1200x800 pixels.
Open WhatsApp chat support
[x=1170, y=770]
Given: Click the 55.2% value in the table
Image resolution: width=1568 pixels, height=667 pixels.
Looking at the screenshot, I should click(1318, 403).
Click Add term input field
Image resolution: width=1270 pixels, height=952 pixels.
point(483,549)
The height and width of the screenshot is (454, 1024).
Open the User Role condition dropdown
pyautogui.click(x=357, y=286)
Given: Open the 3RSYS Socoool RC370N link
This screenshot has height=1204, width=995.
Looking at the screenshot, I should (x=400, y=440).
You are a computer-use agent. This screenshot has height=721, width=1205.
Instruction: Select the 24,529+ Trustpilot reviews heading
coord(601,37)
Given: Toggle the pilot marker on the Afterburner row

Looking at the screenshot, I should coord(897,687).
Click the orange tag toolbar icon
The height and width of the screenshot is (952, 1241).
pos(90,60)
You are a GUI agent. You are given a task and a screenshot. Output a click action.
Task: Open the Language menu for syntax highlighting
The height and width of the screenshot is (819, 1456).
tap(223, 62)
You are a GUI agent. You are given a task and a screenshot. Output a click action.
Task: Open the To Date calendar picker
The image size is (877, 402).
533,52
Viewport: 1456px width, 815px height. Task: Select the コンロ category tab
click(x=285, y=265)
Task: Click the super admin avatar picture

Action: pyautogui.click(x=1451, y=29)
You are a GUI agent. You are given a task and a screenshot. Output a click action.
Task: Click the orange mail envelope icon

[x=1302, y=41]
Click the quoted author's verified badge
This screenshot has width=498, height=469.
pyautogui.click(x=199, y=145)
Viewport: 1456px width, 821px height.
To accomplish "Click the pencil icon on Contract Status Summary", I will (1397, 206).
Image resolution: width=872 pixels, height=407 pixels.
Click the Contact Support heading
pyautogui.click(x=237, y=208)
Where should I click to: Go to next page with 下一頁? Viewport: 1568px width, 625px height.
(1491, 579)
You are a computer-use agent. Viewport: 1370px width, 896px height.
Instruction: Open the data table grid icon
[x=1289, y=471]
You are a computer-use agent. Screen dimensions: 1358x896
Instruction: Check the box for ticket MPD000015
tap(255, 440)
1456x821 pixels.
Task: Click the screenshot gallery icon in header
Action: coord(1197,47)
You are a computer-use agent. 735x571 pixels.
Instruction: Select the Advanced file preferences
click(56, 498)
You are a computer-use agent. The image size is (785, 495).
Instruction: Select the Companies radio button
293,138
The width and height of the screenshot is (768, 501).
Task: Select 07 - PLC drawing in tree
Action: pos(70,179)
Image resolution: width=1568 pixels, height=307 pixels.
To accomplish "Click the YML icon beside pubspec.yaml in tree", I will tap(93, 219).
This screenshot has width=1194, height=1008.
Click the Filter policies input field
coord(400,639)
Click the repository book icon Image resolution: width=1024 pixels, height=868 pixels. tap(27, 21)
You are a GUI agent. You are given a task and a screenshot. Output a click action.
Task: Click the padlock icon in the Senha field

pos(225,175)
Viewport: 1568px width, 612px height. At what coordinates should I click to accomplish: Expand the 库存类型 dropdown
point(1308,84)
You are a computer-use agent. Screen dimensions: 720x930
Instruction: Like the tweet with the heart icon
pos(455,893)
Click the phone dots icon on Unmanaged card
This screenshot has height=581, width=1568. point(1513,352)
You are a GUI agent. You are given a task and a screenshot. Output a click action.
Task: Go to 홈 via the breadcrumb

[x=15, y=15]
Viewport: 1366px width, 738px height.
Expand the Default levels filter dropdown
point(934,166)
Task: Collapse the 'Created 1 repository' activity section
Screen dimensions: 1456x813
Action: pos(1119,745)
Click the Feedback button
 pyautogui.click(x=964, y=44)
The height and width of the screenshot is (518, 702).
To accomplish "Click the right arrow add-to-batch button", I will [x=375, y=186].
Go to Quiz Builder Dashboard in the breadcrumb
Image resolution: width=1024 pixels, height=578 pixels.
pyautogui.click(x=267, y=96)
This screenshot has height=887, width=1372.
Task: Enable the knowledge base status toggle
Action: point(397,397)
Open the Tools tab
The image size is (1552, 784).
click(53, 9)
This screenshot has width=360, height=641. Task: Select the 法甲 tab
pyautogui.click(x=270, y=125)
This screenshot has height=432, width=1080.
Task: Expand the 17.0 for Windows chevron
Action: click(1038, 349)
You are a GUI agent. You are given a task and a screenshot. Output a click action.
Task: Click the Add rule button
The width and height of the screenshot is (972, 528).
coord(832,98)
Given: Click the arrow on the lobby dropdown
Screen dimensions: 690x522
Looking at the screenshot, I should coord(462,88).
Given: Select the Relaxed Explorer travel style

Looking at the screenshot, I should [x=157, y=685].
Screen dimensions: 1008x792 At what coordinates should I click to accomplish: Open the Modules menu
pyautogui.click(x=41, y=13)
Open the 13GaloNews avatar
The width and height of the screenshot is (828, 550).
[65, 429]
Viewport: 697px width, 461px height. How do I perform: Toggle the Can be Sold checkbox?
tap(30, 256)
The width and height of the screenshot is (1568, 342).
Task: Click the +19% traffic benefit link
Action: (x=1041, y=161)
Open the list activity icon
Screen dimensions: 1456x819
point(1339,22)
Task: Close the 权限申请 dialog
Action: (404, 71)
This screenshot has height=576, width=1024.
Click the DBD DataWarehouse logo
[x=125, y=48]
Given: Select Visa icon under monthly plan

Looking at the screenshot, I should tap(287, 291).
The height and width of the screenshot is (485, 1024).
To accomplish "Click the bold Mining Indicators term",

=======

● **What the exercise asks**: Arrange the records above as a numbered list, from the first line through the line containing "Looking at the screenshot, I should (x=400, y=440).", leaving out any blank lines.

● **Expected answer**:
1. 1200x800 pixels.
2. Open WhatsApp chat support
3. [x=1170, y=770]
4. Given: Click the 55.2% value in the table
5. Image resolution: width=1568 pixels, height=667 pixels.
6. Looking at the screenshot, I should click(1318, 403).
7. Click Add term input field
8. Image resolution: width=1270 pixels, height=952 pixels.
9. point(483,549)
10. The height and width of the screenshot is (454, 1024).
11. Open the User Role condition dropdown
12. pyautogui.click(x=357, y=286)
13. Given: Open the 3RSYS Socoool RC370N link
14. This screenshot has height=1204, width=995.
15. Looking at the screenshot, I should (x=400, y=440).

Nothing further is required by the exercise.